11. COMPANY'S ASSOCIATES
The service may at the Company's discretion be supplied by any of
its subsidiaries or associated companies (as defined in the companies
Act 1985 and 1989)
12. ASSIGNMENT
The contract is personal to the Buyer who or which shall have no
right to assign or delegate all or part of the its rights and obligations
hereunder.
13. WAIVER
Failure on the part of the Company to exercise or enforce any right
conferred by the Contract shall not be deemed to be a waiver or any
such right not to operate so as to bar the exercise or enforcement
thereof any other right on any later occasion.
14. NOTICES
Any notice to be given here under shall be given by sending the same
in pre-paid registered letter or by fax to the principal place of
business of the relevant party or to such other addresses as such
party may have notified to the other for the purposes hereof.
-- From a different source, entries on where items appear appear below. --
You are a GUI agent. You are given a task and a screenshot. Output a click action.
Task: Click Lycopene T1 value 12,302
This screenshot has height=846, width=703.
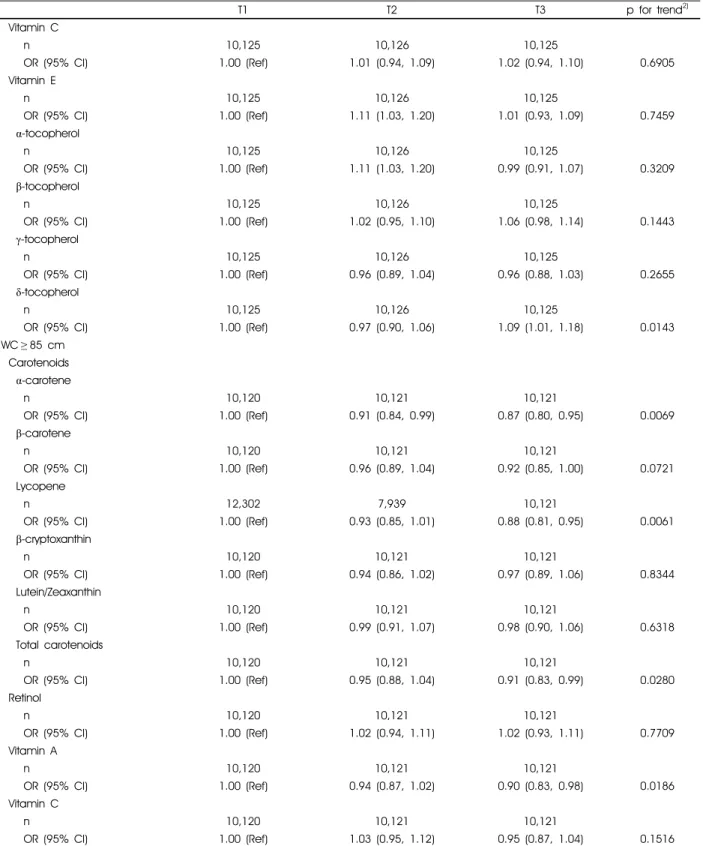pos(243,503)

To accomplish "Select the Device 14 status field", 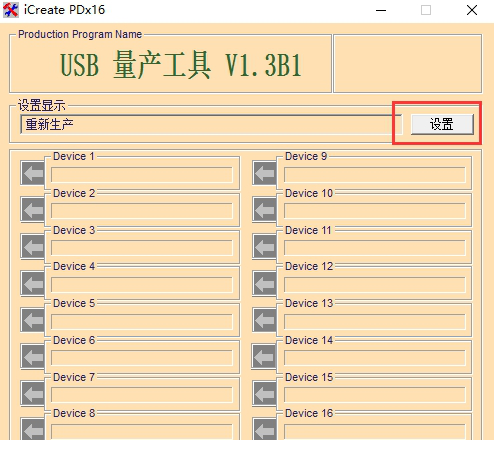I will (375, 358).
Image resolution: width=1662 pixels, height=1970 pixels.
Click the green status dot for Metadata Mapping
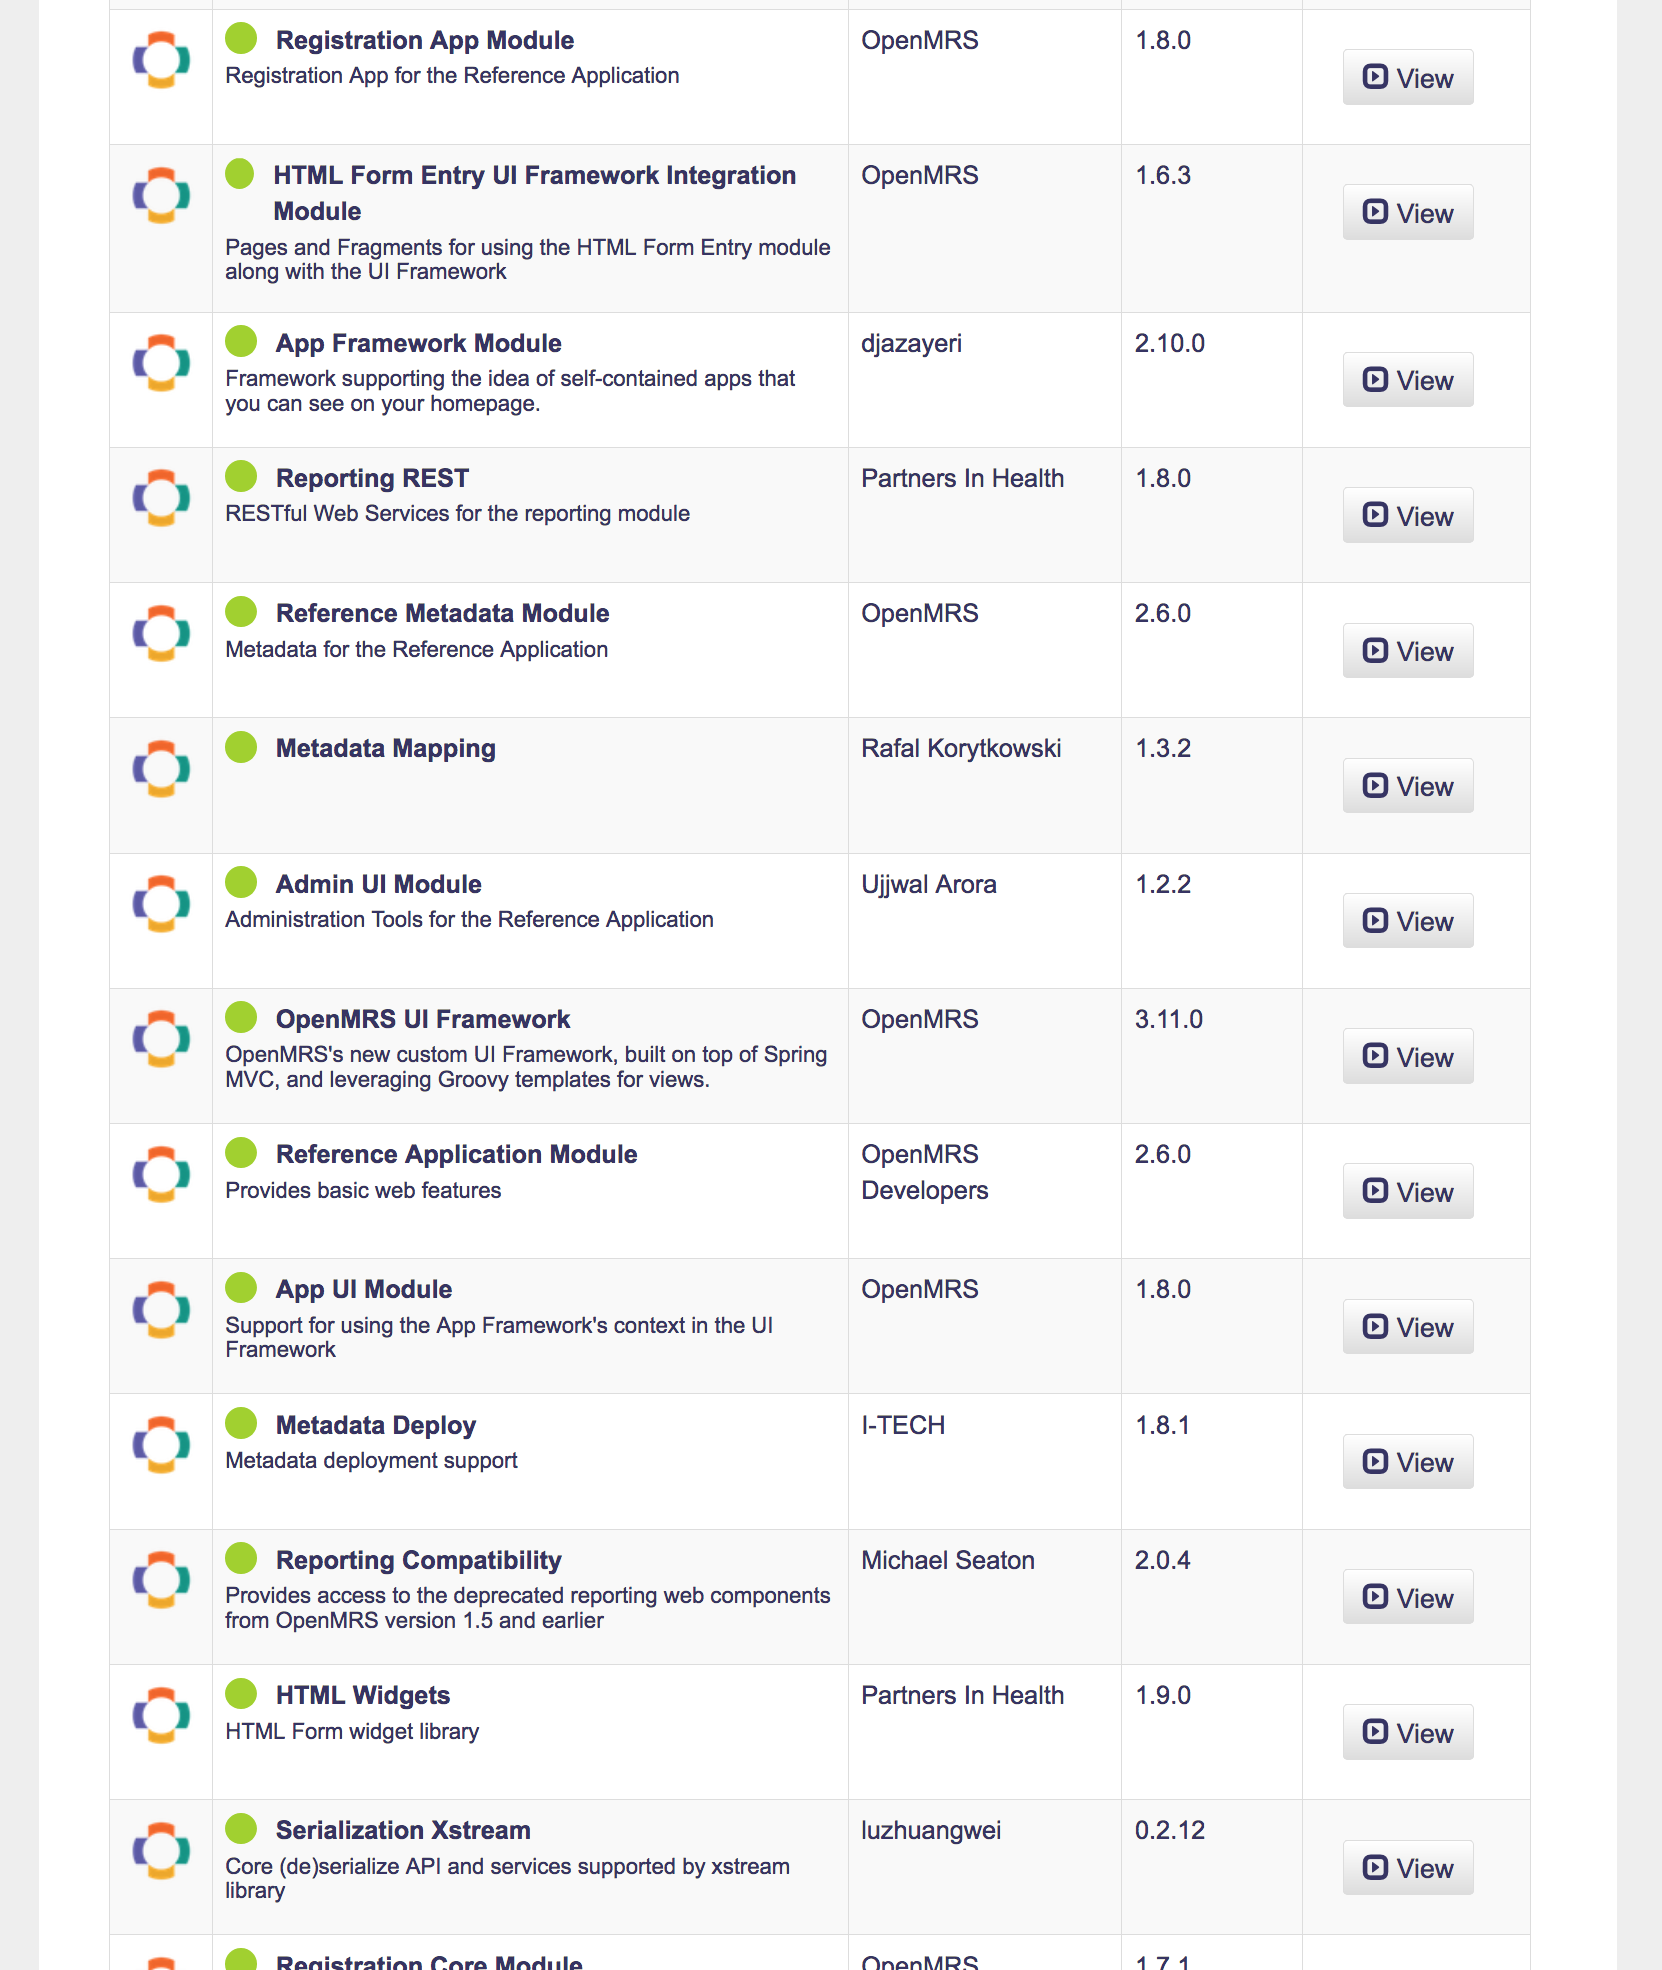pos(241,746)
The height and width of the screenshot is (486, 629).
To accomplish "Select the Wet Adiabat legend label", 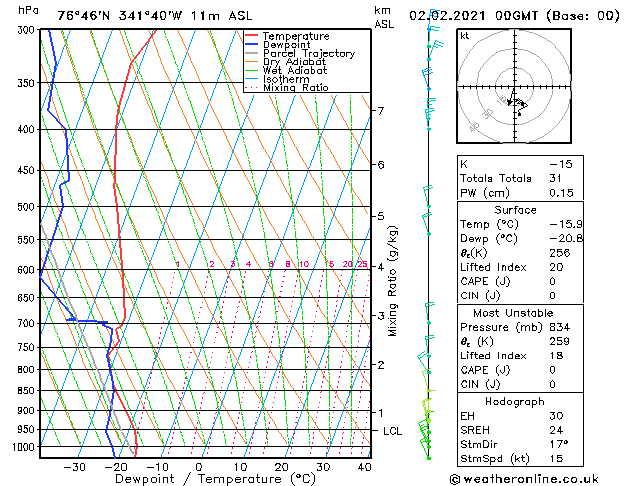I will click(295, 70).
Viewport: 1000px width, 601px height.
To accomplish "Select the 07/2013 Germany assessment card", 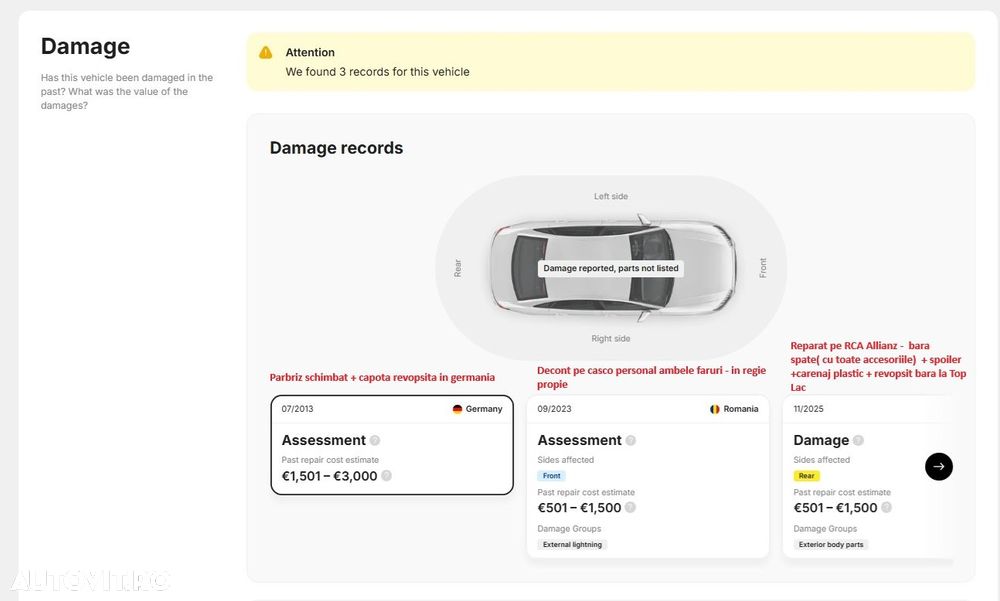I will 392,445.
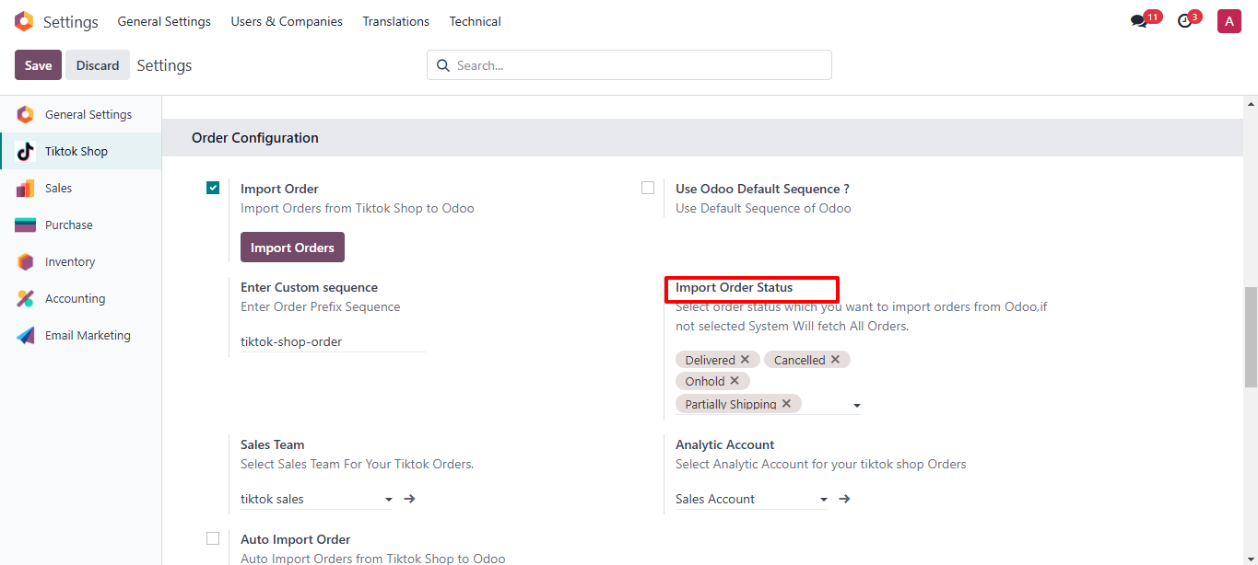1258x565 pixels.
Task: Remove the Delivered status tag
Action: tap(745, 360)
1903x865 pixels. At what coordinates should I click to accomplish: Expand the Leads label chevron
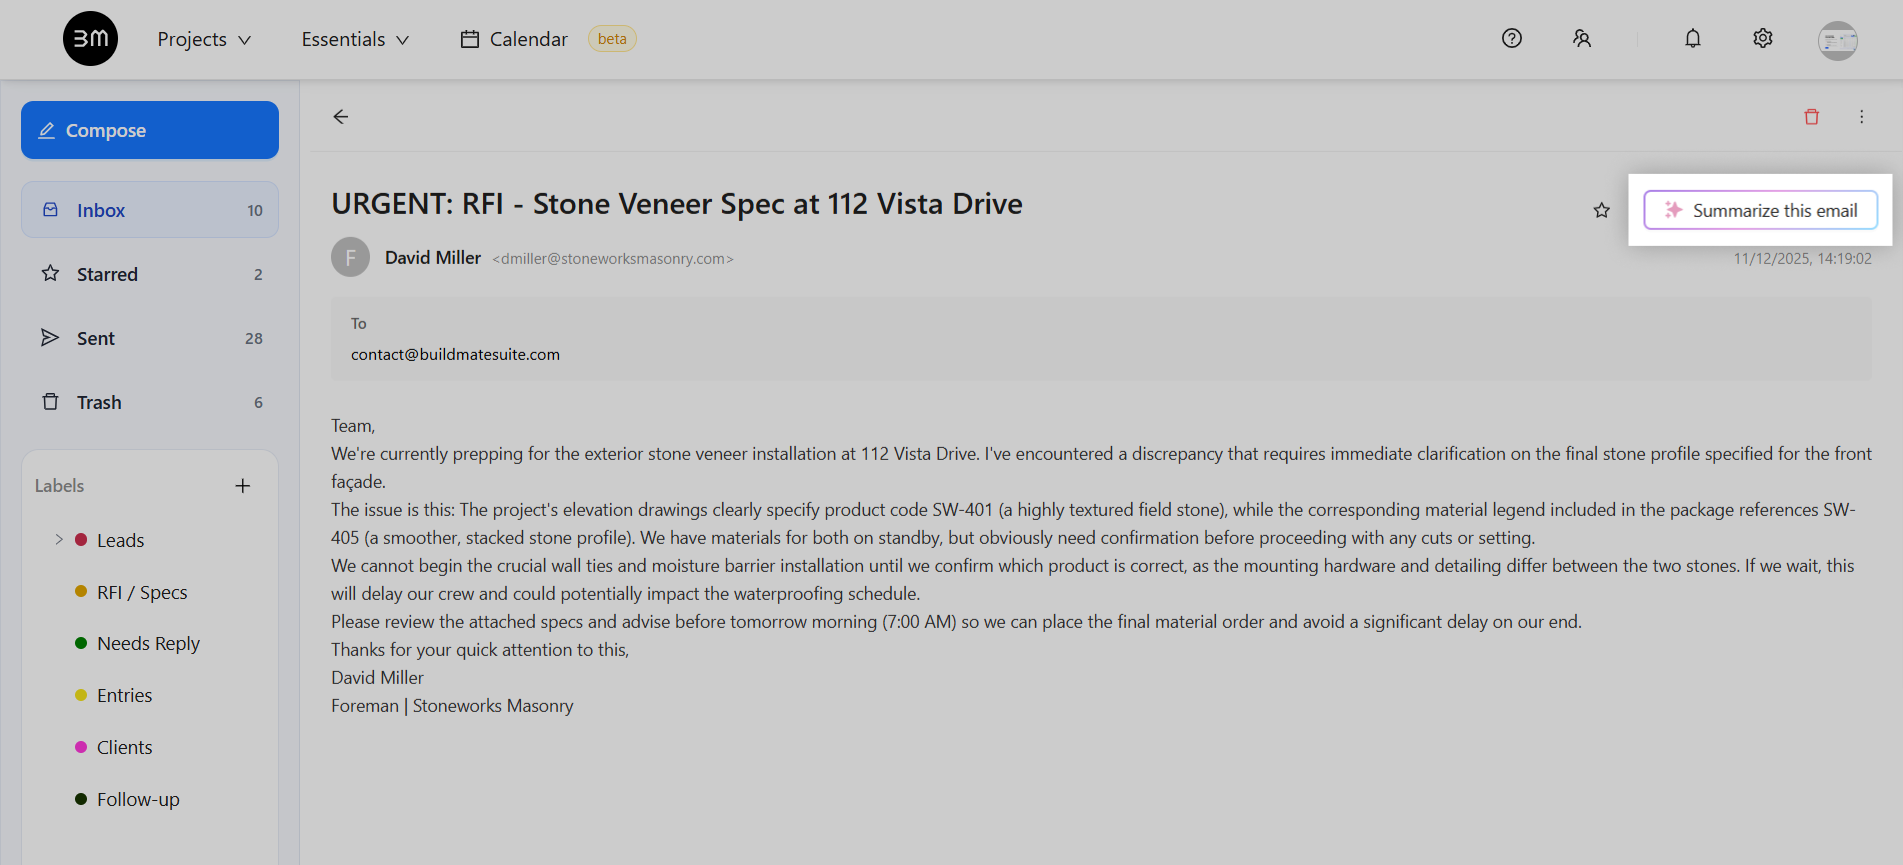[x=59, y=540]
Any
notice sent by post shall be deemed in the absence of evidence of
earlier receipt to have been served seven days after despatch. Any
notice sent by fax shall be deemed to have been served on the day
following despatch.
15. LAW and JURISDICTION
The Contract shall be governed by and construed and interpreted in
accordance with the English Law. The Company and Buyer submit to the
non-exclusive jurisdiction of the English courts in respect of any
dispute arising out of or in connection with the Contract.